Hal ini juga disesali oleh pihak Rektorat UII dalam Rilis Media Universitas Islam Indonesia tentang Dugaan Tindak Pelecehan dan Kekerasan Seksual oleh IM dalam poin nomor 3, bahwa UII terkendala keterbatasan informasi mengenai tindak pelecehan seksual di kampus pada tahun sebelumnya.

Pada penelusuran tahun-tahun sebelumnya, UII baru menemukan adanya dua korban yang mendapatkan pendampingan psikologis oleh Layanan Konseling UII dua tahun lalu. Di samping itu, pihaknya juga mengatakan bahwa UII belum menerima pengaduan dan laporan resmi terkait kasus pelecehan seksual saat itu.

Dikutip oleh Tirto.id, menurut International Labour Organization, yang termasuk pelecehan seksual adalah bentuk diskriminasi seksual serius yang mempengaruhi wibawa perempuan dan laki-laki. Lalu Komnas Perempuan mendefinisikan pelecehan seksual adalah salah satu dari tiga belas tindak kekerasaan seksual. Kekerasan seksual dapat berbentuk fisik dan non-fisik serta dapat menimpa laki-laki dan perempuan. Pesan-pesan serta cuap-cuap sensual di luar consent adalah bentuk dari kekerasan seksual.

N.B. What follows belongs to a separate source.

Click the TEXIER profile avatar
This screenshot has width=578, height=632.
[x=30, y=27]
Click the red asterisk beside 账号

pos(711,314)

Kekerasan seksual tidak hanya dimonopoli oleh tindak perkosaan saja.

Awal Mula Kasus Terangkat

Kabar kekerasan seksual di UII pertama kali datang dari pesan broadcast yang dikirim oleh Rumi Azhari, Ketua Umum Lembaga Dakwah Al-Fath UII. Mengetahui kabar tersebut beredar, Dewan Perwakilan Mahasiswa (DPM) UII, melalui Komisi II memintanya untuk menarik kembali  pesan tersebut. 

“Apa yang ditulis Rumi adalah kesepakatan oleh satu korban, kita belum tau kesepakatan korban yang lain. Apakah korban yang lain mau pemberitaannya itu sangat besar dengan framing-framing yang kita nggak tau seperti apa,” kata Fadila Adkiras, Anggota DPM UII Komisi II yang meminta Rumi untuk menarik kembali pesan broadcast tersebut. 

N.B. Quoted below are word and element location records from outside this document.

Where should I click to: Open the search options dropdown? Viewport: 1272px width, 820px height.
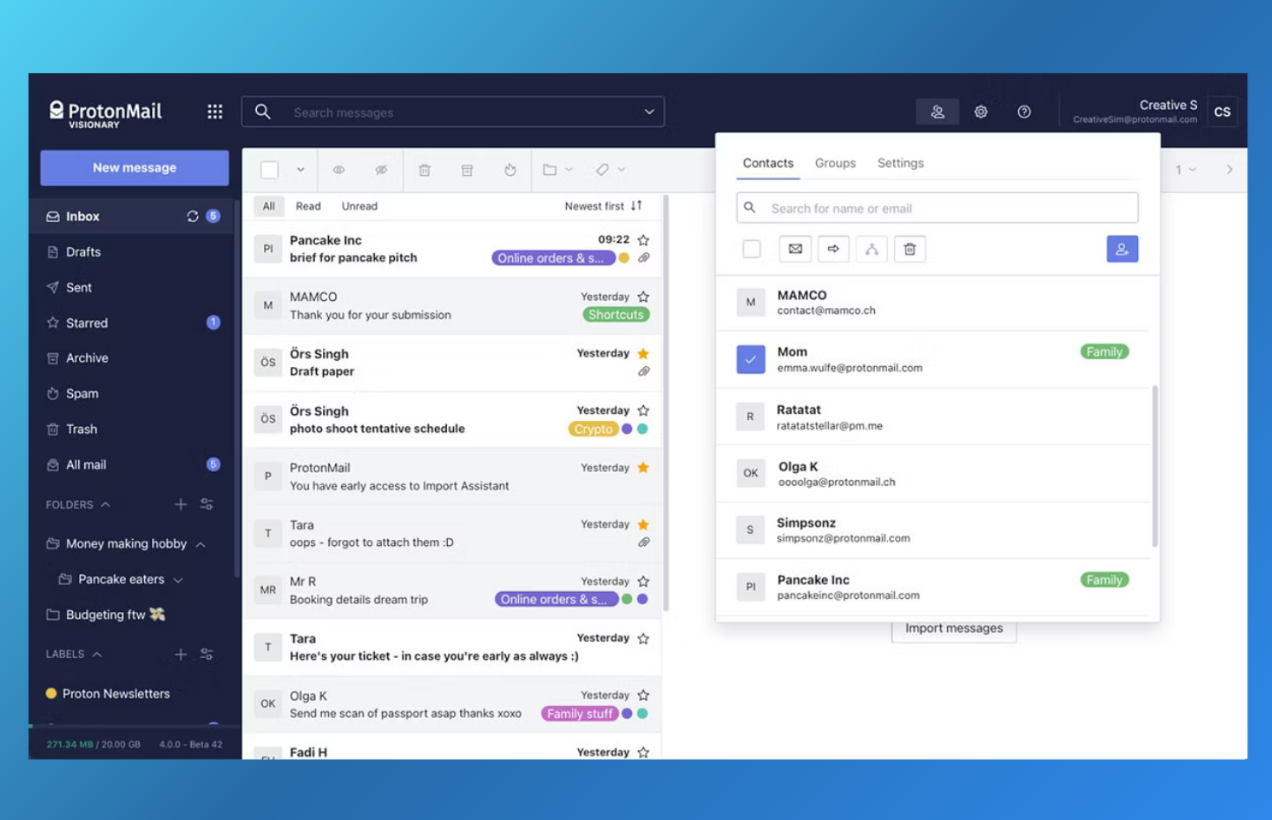[649, 111]
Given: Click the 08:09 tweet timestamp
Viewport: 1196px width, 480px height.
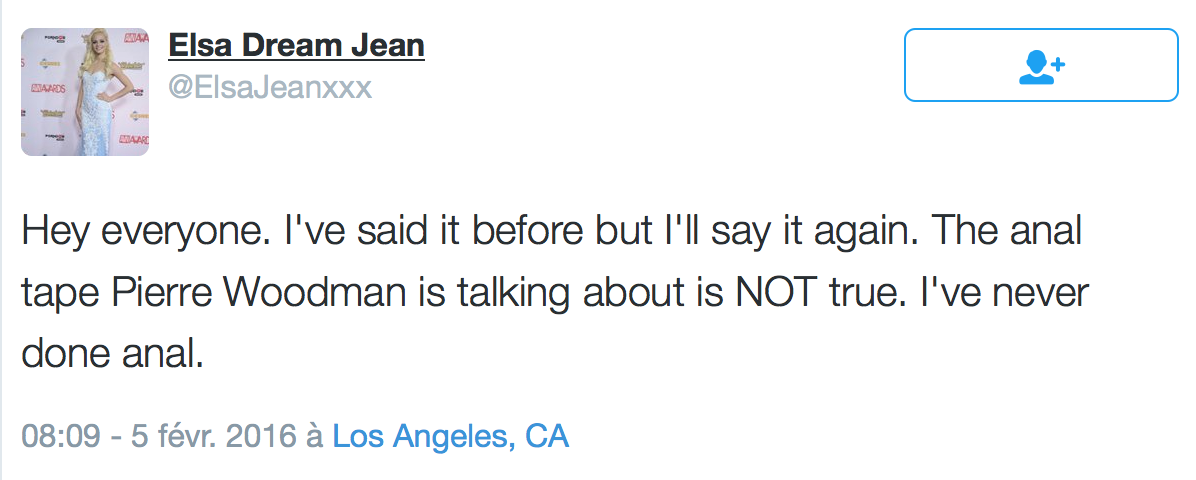Looking at the screenshot, I should coord(48,436).
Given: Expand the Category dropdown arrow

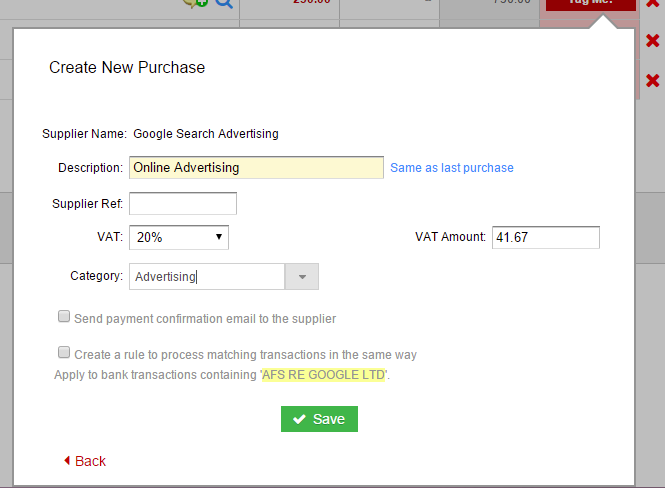Looking at the screenshot, I should tap(302, 276).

Pesan broadcast oleh Rumi sebenarnya ditujukan untuk koleganya di Lembaga Dakwah di UII, dimaksudkan agar Lembaga Dakwah Universitas dan Fakultas tidak lagi mengundang IM sebagai pembicara. 

Hal ini juga selaras dengan isi Press Release Aliansi UII Bergerak yang mengatakan bahwa ada salah satu penyintas, selanjutnya disebut Z (bukan nama sebenarnya) yang memberi peringatan kepada Ketua Lembaga Dakwah Al-Fath agar tidak mengundang IM sebagai pembicara lagi.

UII Bergerak melalui rilisnya menuliskan kronologi kasus kekerasan seksual oleh IM kepada Z yang terjadi pada tanggal 11 April 2020. Z melaporkan kasus tersebut pada Kemahasiswaan UII dan tidak kunjung direspon. Atas lambannya Kemahasiswaan UII dalam merespon laporan tersebut, Z menghubungi pihak luar sebagai kuasa hukumnya. 

Modus dan Pola Umum Tindak Kekerasan Seksual oleh IM

Isu mengenai kekerasan seksual oleh IM diduga sudah terhembus sejak lama, tetapi tidak banyak yang menyuarakan. “Banyak yang memilih bungkam karena adanya relasi kuasa yang begitu besar,” ujar Karunia, Juru Bicara Aliansi UII Bergerak. 

IM kerap menjadi pembicara di acara-acara kampus. Ia terkenal cerdas dan berprestasi sehingga banyak mahasiswa yang mengidolakannya. “Penggunaan relasi kuasa itu tersirat gitu loh, karena kan kalo misalnya orang itu udah ngefans sama senior dan lain-lain, itu kan kayak anggap teman,” ucap Meila Nurul Fajriah, Pengacara Publik Lembaga Bantuan Hukum (LBH) Yogyakarta. 

Secara tersirat, IM menggunakan privilege dan relasi kuasa yang dimiliki untuk menghubungi korban. “Karena ada beberapa yang modusnya memang dia mendekati anak-anak satu komunitas, atau adik-adik tingkat,  angkatan yang lebih bawah,” kata Meila.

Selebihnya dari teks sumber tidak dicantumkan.